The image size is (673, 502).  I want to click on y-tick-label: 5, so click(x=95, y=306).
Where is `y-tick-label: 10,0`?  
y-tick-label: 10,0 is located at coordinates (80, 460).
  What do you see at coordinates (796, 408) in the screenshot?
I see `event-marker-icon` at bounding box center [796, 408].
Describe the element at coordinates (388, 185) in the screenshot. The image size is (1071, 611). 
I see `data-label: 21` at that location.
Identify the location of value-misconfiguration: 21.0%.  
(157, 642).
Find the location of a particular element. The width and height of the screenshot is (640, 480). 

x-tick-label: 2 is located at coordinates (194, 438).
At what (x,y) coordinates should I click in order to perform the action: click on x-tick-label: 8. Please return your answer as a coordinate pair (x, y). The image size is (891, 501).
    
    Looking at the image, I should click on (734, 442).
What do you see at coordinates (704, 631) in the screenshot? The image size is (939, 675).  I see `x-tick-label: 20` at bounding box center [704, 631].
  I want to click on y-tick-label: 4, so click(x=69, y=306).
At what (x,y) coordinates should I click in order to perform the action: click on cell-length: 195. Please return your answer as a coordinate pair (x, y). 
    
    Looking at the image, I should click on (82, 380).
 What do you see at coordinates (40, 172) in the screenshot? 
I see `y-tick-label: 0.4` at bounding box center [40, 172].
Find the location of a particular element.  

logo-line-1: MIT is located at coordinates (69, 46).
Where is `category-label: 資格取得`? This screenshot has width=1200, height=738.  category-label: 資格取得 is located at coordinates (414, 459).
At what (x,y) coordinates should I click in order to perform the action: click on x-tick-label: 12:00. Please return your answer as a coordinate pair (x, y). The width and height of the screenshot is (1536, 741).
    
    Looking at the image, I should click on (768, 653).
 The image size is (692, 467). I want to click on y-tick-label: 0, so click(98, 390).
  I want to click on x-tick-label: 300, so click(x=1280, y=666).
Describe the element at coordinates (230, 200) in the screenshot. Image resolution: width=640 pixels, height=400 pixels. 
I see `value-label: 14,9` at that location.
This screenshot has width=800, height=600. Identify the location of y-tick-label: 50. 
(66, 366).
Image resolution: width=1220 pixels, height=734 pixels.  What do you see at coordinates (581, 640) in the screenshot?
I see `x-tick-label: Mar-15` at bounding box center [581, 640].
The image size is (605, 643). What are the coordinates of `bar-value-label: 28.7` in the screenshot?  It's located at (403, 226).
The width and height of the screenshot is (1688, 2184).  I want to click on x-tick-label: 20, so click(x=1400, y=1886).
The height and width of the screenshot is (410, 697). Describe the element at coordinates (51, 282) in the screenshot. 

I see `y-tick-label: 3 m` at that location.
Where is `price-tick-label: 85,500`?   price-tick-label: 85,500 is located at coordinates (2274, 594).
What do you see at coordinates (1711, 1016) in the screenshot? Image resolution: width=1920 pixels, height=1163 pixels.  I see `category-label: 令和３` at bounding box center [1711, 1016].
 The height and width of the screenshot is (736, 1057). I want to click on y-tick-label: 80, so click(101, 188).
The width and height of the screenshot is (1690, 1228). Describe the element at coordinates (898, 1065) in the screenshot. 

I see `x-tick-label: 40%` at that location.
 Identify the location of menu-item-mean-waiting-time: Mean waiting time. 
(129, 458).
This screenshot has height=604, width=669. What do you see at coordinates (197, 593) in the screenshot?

| TRY IT |
Pick out each line of the items above that contains the string "value", matching case exactly, and copy those lines in full.

| OUTPUT OF THE TASK |
Identify the location of value-misconfiguration: 21.0%.  
I see `value-label: 14,9` at that location.
The image size is (605, 643). What are the coordinates of `bar-value-label: 28.7` in the screenshot?  It's located at (403, 226).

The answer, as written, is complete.